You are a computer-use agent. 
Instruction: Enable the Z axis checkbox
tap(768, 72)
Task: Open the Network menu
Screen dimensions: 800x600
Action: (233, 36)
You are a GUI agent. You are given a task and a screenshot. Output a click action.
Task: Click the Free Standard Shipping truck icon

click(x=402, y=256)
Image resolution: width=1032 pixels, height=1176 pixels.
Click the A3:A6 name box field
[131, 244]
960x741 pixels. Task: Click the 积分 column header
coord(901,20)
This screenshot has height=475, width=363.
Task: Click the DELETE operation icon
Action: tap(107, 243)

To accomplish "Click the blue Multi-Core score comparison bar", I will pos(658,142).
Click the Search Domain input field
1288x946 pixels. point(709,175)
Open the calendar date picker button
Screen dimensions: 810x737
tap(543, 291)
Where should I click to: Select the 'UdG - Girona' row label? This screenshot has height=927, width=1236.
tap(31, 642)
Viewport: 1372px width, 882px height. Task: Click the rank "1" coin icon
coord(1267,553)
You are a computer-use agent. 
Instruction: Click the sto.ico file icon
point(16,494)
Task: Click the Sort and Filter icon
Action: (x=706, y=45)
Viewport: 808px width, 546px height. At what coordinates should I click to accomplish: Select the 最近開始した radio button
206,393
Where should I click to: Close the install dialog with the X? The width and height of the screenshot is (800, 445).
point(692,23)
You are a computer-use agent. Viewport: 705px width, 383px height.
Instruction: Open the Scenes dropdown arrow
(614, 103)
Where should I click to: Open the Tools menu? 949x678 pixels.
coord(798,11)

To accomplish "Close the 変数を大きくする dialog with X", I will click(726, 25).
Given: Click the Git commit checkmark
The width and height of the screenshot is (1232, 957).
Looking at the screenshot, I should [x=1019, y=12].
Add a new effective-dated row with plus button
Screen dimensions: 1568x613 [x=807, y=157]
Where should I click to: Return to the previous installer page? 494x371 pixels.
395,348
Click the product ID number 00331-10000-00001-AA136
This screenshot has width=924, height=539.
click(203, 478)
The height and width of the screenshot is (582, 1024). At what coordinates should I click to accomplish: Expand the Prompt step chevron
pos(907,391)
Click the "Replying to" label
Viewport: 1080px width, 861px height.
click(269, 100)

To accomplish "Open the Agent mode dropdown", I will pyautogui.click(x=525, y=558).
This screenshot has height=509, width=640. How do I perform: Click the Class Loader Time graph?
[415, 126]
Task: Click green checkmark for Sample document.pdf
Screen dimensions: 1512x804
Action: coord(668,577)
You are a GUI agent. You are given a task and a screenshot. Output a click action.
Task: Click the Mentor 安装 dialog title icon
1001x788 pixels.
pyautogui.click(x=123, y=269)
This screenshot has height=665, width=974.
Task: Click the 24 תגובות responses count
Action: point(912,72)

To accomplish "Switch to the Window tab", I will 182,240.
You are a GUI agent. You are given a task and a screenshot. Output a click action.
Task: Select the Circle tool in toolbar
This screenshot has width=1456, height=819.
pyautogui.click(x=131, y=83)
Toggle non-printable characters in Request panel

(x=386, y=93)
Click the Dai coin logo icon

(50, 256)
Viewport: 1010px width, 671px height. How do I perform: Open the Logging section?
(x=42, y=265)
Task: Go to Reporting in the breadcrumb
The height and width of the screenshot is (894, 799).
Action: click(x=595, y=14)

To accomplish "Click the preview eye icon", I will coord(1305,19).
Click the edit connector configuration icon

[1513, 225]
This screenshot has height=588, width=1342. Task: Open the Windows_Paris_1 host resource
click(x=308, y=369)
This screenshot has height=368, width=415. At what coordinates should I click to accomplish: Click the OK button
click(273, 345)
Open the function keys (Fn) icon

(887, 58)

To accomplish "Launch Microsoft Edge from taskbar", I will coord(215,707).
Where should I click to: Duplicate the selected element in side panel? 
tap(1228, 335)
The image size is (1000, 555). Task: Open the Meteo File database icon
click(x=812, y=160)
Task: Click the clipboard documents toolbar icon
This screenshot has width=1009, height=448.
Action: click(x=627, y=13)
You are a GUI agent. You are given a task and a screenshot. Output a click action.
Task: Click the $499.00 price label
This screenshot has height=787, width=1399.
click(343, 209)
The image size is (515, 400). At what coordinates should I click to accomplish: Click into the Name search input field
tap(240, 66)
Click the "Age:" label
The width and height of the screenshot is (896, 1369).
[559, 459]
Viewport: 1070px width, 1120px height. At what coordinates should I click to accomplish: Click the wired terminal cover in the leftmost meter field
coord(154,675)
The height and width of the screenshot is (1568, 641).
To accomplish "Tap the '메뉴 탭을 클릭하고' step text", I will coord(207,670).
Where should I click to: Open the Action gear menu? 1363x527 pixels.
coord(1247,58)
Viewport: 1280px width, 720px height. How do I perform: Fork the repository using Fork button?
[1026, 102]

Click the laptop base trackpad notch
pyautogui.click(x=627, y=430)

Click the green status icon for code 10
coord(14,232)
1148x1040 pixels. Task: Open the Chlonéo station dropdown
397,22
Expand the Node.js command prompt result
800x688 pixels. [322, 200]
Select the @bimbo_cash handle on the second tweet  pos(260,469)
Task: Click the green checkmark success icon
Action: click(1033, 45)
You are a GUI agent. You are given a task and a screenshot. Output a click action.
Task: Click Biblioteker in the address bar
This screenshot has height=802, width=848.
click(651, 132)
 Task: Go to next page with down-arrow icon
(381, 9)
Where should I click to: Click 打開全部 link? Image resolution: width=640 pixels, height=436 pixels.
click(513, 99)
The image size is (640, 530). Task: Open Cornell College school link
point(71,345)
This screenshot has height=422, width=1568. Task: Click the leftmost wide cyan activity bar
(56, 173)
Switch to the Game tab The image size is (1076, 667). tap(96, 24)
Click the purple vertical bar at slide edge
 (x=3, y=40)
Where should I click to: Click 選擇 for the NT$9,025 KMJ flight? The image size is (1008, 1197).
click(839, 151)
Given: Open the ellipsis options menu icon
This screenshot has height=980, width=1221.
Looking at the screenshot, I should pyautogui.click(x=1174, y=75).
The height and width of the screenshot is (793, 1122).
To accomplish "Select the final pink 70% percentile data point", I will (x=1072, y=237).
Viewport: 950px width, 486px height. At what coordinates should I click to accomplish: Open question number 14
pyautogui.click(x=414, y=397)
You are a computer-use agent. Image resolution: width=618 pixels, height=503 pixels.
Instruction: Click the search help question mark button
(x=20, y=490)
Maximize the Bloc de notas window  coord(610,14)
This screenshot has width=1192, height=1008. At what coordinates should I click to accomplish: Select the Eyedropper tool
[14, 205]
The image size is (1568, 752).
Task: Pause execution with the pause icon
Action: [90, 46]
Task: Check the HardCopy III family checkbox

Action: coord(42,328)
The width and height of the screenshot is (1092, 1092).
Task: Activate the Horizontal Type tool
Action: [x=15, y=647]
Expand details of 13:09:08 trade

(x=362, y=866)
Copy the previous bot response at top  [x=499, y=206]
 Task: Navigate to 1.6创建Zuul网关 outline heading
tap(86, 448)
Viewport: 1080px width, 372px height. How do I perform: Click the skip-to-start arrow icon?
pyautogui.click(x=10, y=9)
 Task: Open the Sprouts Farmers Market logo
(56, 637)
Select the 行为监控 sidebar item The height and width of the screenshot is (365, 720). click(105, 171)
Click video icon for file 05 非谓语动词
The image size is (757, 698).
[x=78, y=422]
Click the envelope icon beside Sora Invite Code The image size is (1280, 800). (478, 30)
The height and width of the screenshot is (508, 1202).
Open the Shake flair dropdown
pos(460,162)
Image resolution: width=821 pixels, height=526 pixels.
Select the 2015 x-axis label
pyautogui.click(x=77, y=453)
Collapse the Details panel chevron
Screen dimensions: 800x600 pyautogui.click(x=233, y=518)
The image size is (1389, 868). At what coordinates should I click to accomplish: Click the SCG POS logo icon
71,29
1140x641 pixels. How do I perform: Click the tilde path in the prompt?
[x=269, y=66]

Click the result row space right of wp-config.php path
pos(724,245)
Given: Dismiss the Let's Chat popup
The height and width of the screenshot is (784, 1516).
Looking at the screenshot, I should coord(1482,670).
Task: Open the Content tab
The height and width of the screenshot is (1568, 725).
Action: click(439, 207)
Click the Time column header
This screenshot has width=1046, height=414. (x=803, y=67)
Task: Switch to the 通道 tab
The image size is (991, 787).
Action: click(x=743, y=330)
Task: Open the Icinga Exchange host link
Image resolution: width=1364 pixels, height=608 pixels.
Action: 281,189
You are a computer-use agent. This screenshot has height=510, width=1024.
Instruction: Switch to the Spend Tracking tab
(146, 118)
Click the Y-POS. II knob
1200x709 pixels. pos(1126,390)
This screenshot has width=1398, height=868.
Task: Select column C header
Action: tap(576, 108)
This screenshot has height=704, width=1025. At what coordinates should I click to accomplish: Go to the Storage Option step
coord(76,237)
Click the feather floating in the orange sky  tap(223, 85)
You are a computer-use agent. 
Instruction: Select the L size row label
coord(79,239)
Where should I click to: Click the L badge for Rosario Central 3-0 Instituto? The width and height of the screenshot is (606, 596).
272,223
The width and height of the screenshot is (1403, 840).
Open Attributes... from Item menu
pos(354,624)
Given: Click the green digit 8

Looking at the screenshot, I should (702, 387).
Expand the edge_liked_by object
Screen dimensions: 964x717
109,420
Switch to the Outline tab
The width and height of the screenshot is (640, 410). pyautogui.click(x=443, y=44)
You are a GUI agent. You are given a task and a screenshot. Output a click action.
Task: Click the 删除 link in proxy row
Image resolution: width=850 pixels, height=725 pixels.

Requirement:
Looking at the entries above, determine how many lines contain the word "toolbar" and state only that number.

Task response:
2